Source information below:

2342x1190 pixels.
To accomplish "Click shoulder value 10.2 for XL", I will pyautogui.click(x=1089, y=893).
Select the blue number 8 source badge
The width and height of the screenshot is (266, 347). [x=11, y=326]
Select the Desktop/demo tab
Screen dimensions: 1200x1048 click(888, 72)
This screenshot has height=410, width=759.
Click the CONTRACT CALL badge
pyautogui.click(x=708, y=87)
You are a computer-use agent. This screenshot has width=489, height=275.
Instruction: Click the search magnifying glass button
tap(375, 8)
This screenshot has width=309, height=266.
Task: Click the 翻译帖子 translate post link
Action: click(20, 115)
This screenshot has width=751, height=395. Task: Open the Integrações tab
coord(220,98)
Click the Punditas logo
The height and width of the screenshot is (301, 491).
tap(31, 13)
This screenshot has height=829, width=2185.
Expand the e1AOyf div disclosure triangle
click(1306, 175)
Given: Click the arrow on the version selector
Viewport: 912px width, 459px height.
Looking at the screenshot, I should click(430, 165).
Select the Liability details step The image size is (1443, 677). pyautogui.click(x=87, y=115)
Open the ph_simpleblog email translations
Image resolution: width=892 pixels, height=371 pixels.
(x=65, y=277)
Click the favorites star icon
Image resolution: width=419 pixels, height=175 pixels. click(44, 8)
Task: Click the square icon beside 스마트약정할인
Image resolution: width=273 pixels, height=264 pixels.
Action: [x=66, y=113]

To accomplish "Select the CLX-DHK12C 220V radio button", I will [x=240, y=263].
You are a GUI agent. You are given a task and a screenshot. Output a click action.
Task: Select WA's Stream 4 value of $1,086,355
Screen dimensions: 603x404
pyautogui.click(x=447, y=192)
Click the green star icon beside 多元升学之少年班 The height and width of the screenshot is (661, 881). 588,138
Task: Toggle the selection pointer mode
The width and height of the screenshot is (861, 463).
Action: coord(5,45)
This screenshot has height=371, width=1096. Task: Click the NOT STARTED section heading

End of Source information.

*What to produce*
Only lines of the material that contain the word "beside" belong in the answer; copy each one.

*Task solution*
Task: Click the square icon beside 스마트약정할인
Click the green star icon beside 多元升学之少年班 The height and width of the screenshot is (661, 881). 588,138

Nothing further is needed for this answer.